[PROBLEM DETAILS] Exactly the lines below from the one with "Viewport: 800px width, 776px" up to and including the one with "Given: Click the" make up the answer, with nothing else added.

======== SUPPLIED ENTRIES ========

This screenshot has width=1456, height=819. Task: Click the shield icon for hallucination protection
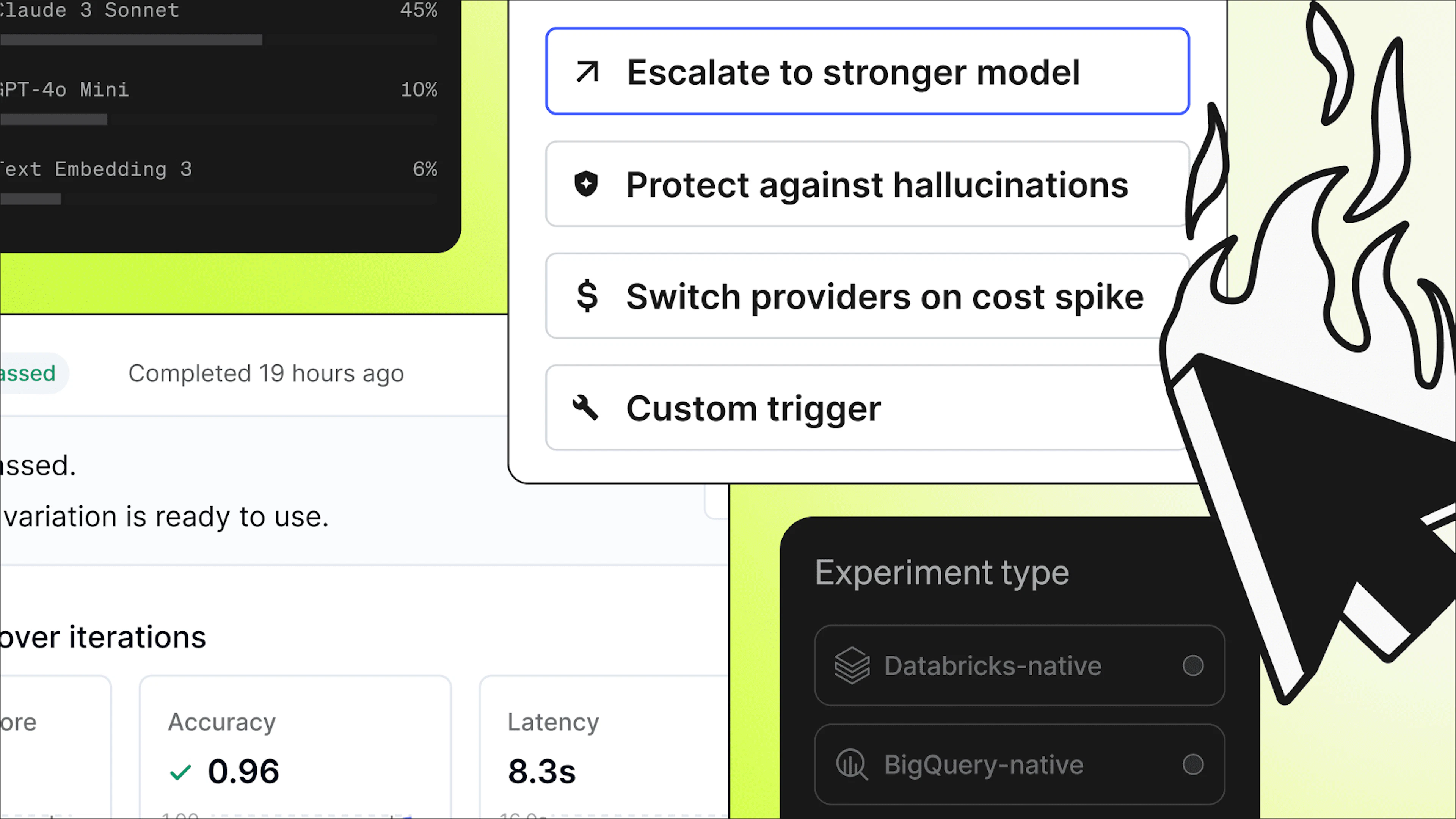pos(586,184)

========
======== SUPPLIED ENTRIES ========

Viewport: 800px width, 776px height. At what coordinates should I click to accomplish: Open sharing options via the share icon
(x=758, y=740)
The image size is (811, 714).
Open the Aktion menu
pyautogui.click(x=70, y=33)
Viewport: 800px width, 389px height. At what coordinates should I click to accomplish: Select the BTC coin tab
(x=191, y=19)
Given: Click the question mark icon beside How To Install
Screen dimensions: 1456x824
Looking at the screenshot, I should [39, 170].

========

[REPLY TO THE TASK]
Viewport: 800px width, 776px height. At what coordinates should I click to accomplish: Open sharing options via the share icon
(x=758, y=740)
The image size is (811, 714).
Open the Aktion menu
pyautogui.click(x=70, y=33)
Viewport: 800px width, 389px height. At what coordinates should I click to accomplish: Select the BTC coin tab
(x=191, y=19)
Given: Click the question mark icon beside How To Install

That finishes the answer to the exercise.